Malacañang issued the clarification on Wednesday after an earlier announcement that even Filipino-Americans would be required visas should the United States actually ban any Filipino official on account of De Lima’s detention.

The Palace announced the planned tit for tat after the US ban became law on Dec. 20, when US President Donald Trump signed the $4.7-trillion federal budget, which carried a provision imposing the ban on human rights abusers.

US sanction

United States Senators Patrick Leahy (Democrat, from Vermont) and Richard Durbin (Democrat, Illinois) wrote the provision, a sanction on the Duterte administration for silencing critics of its brutal war on drugs under the Global Magnitsky Human Rights Accountability Act.

The criticisms of Leahy and Durbin are “misplaced,” according to presidential spokesperson Salvador Panelo, who also announced that the two Democrats would be barred from the Philippines.

Later, the Palace escalated the ban to include all Americans should the United States proceed with the sanction on Duterte officials behind De Lima’s detention on drug charges, which she had described as retaliation for her investigation of alleged extrajudicial killings in Mr. Duterte’s drug war.

Panelo said Mr.

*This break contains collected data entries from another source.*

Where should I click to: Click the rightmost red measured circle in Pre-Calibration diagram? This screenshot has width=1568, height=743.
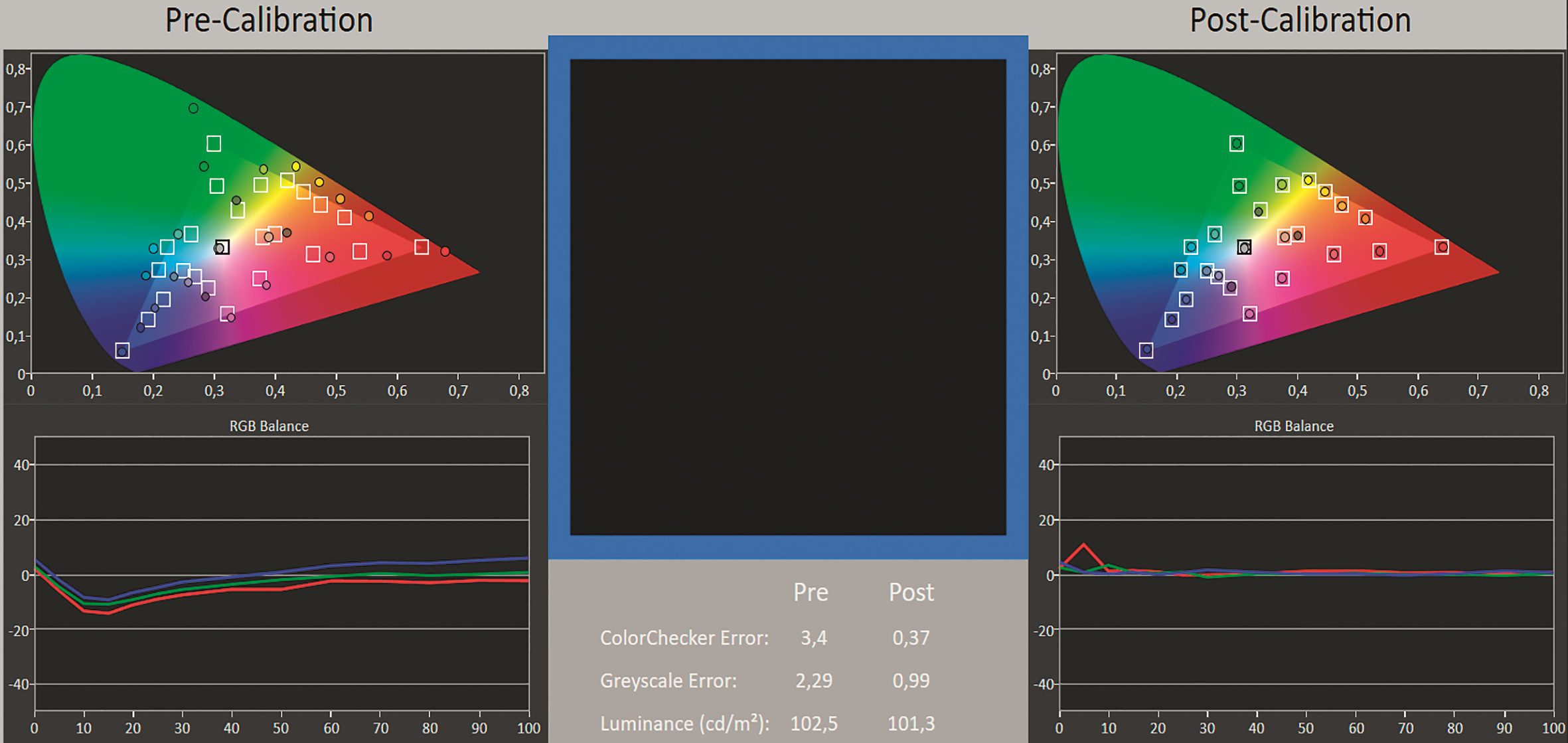[x=445, y=252]
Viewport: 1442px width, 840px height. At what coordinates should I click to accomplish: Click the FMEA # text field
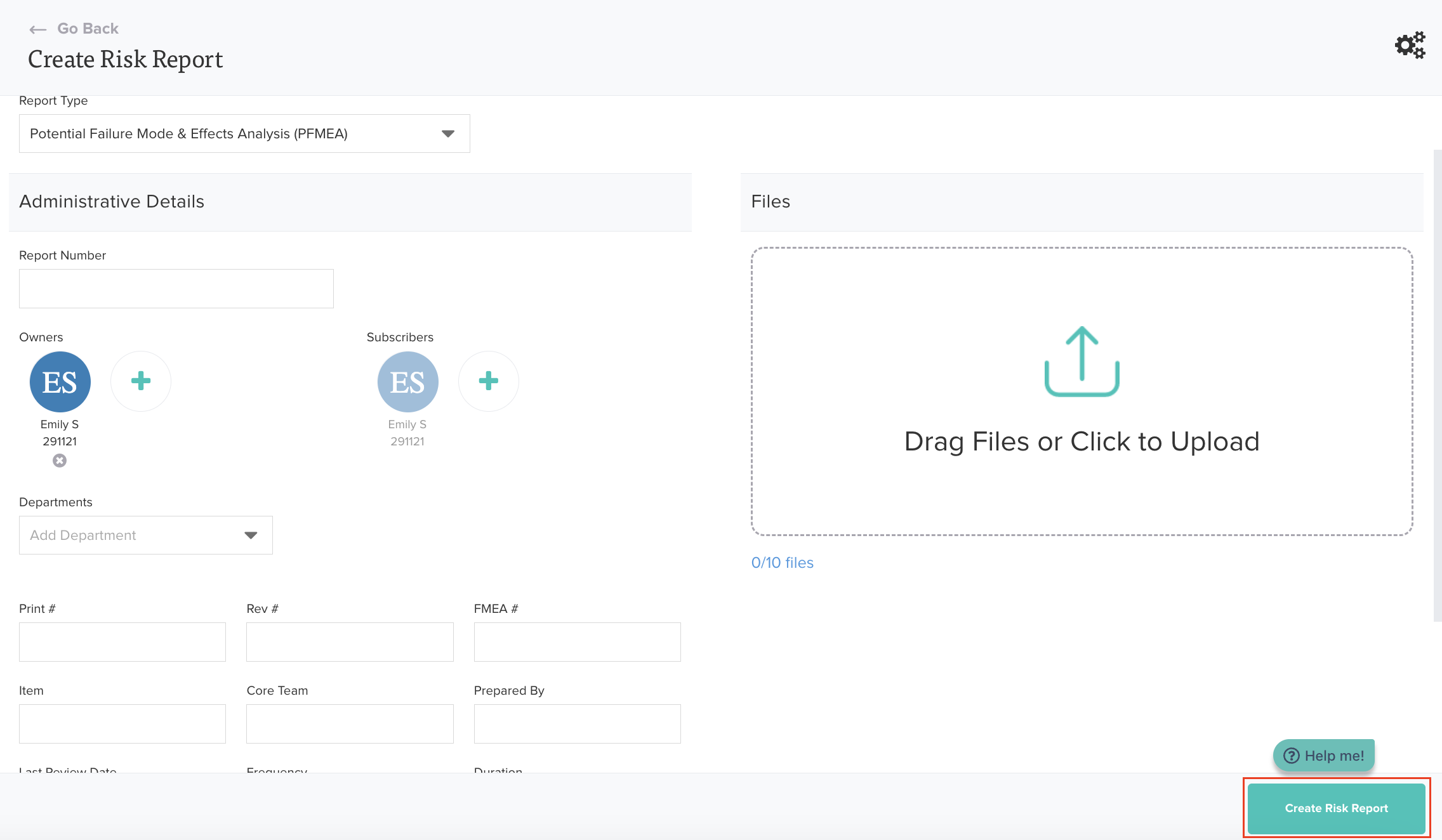[x=577, y=642]
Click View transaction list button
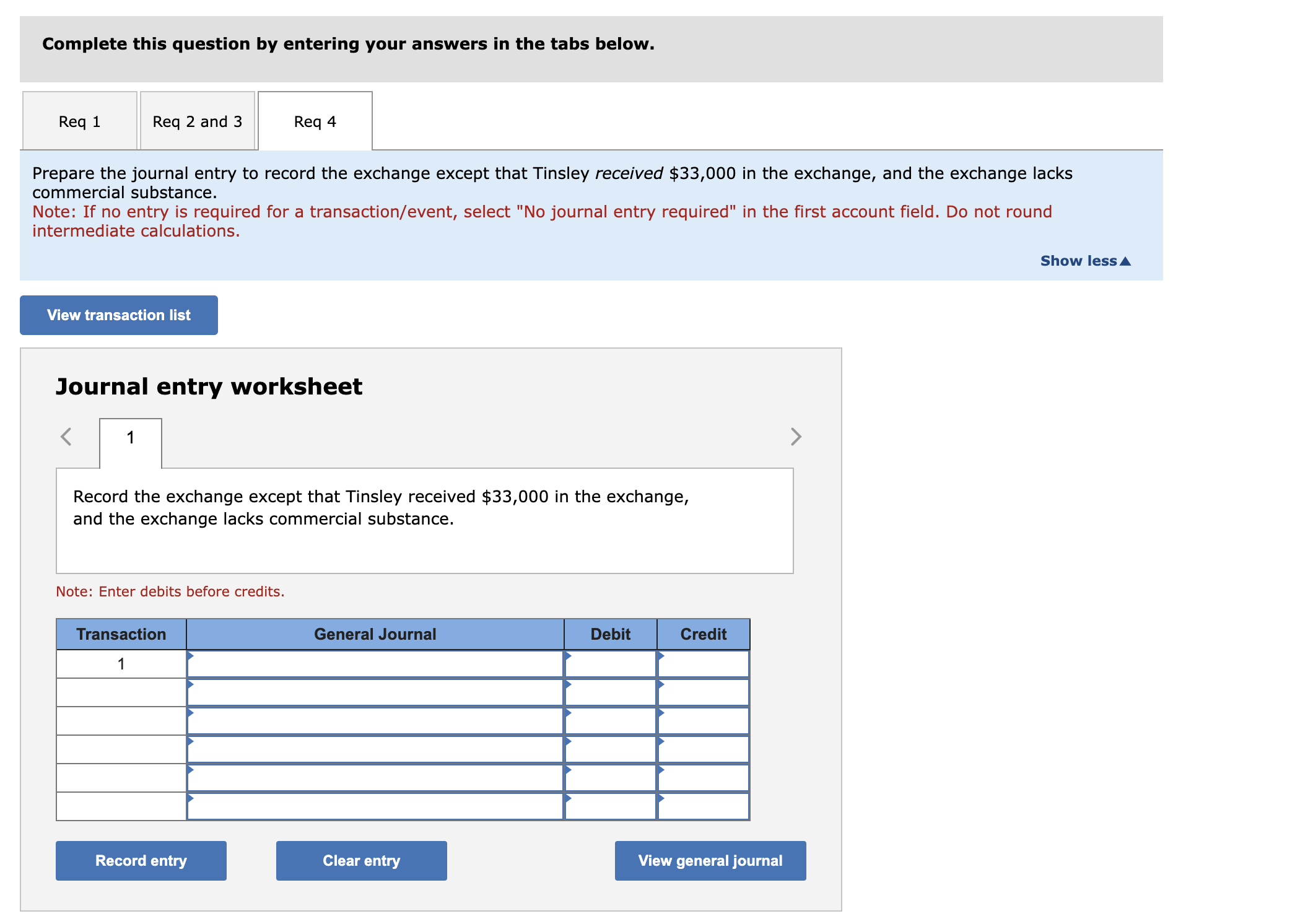 (119, 315)
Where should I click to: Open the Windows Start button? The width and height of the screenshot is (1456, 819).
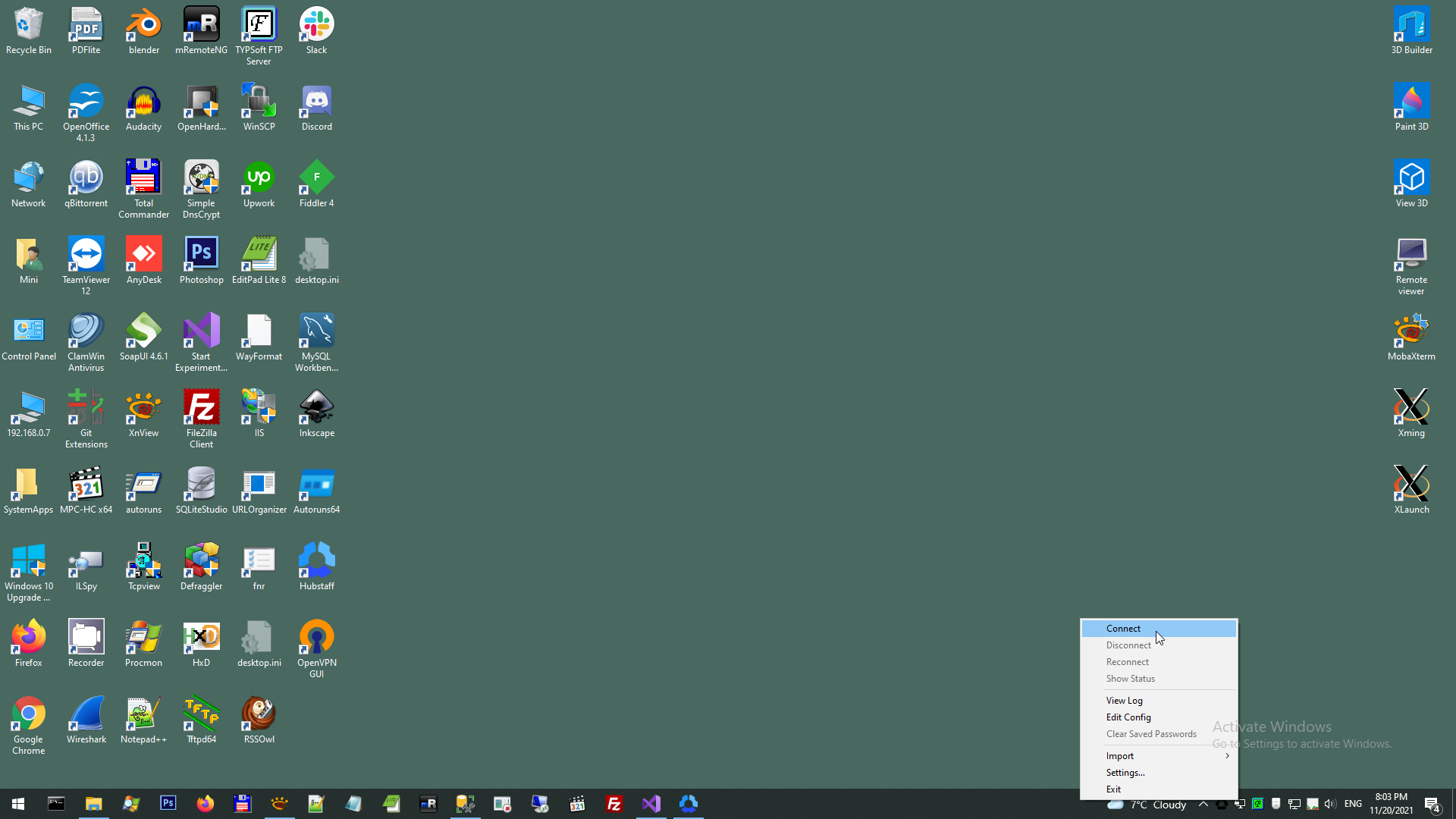(18, 804)
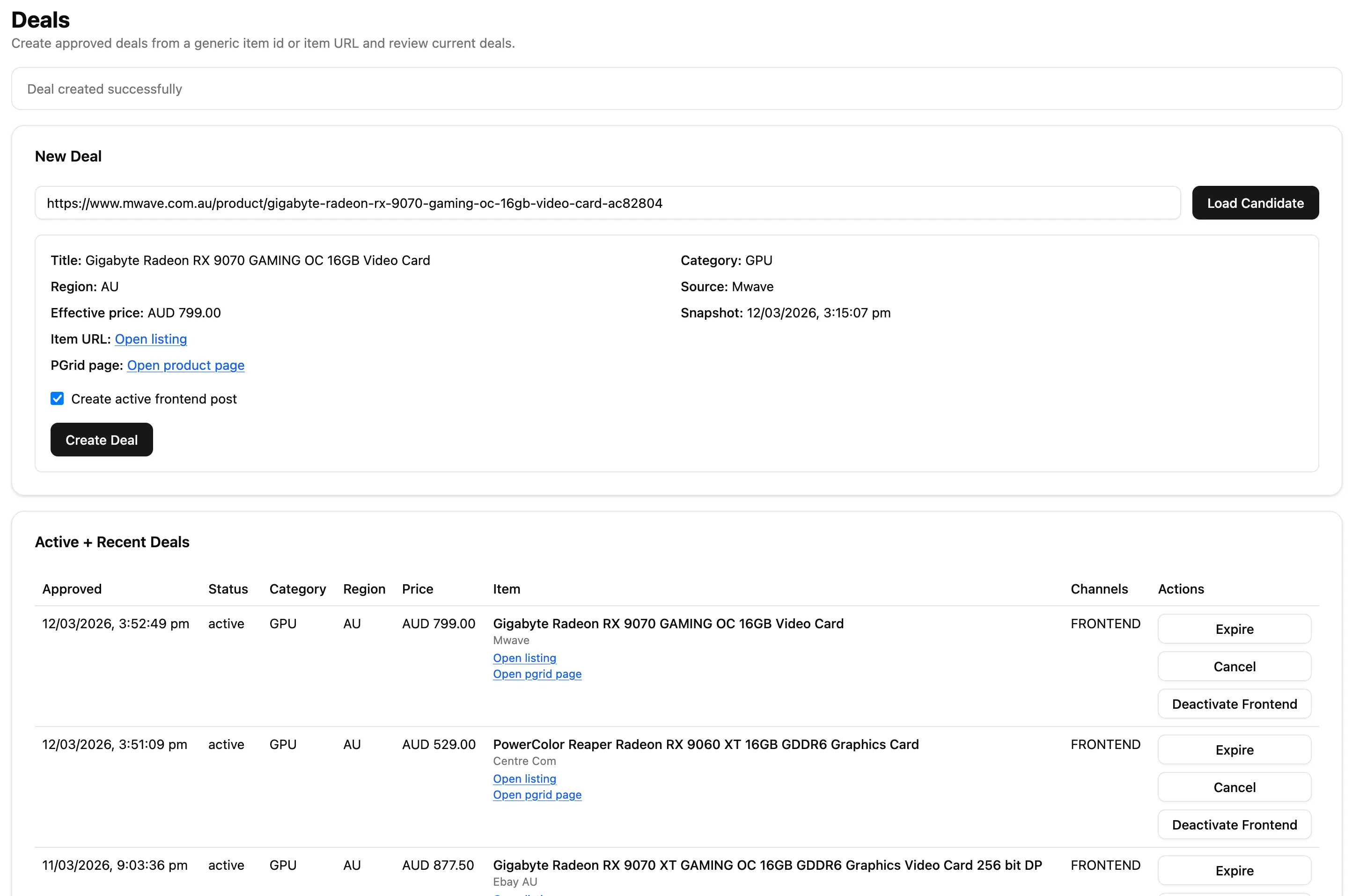Expire the Gigabyte RX 9070 GAMING OC deal
Screen dimensions: 1352x896
(x=1234, y=629)
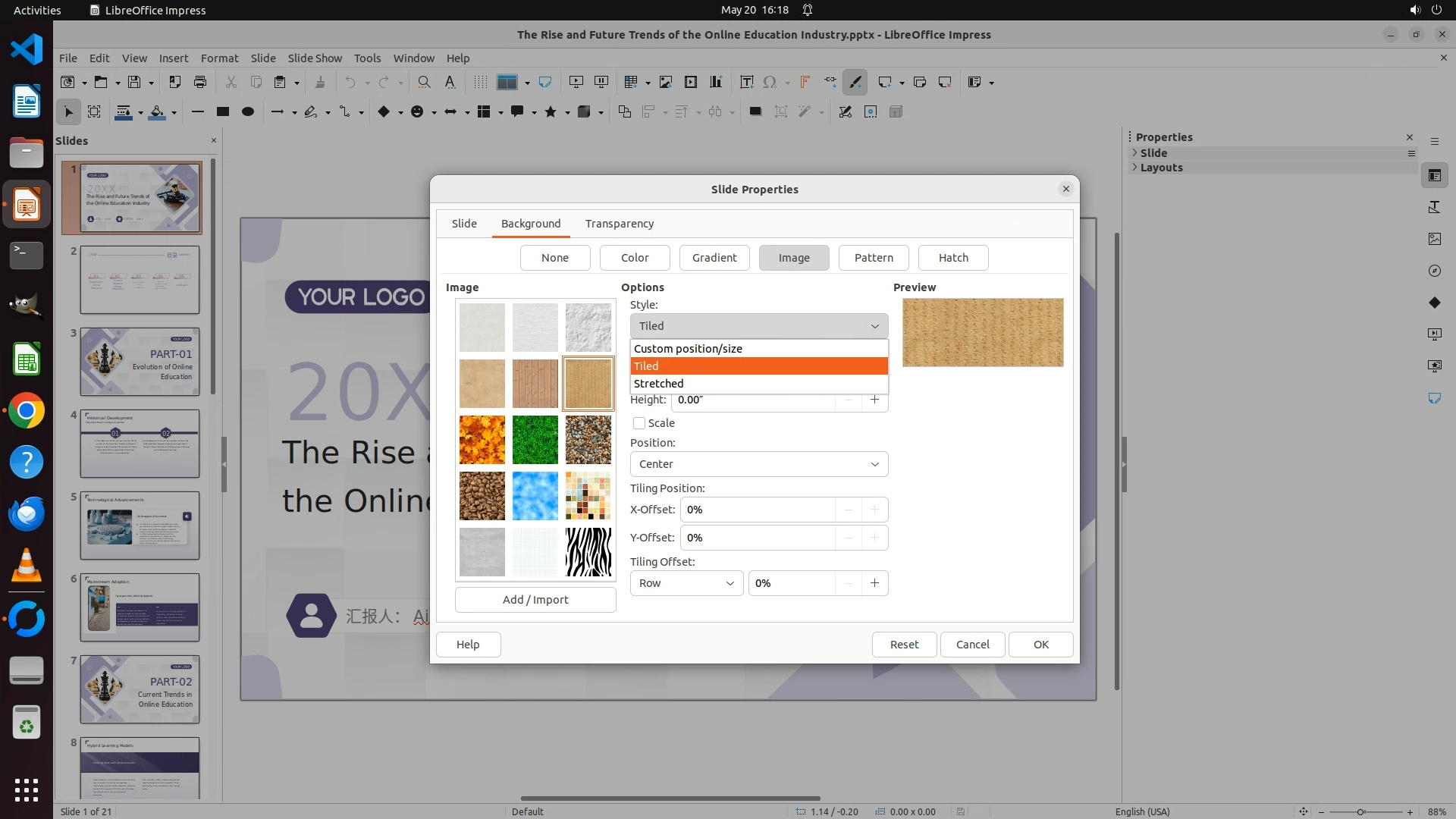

Duterte would issue an executive order requiring American citizens, “including Filipino-Americans,” to get visas for travel to the Philippines.

On Wednesday, however, Panelo issued a statement clarifying that Filipinos living in the United States and visiting the Philippines as balikbayan will not be affected by the administration’s action.

Panelo defended the visa requirement for foreigners as “an exercise of a sovereign right and is not an insult to any particular community.”

Filipinos required US visas

He noted that the US government has long been requiring Filipinos to have US visas to be able to travel to the United States.

“As the community of nation believes in, ‘diplomacy is equality,’” Panelo added.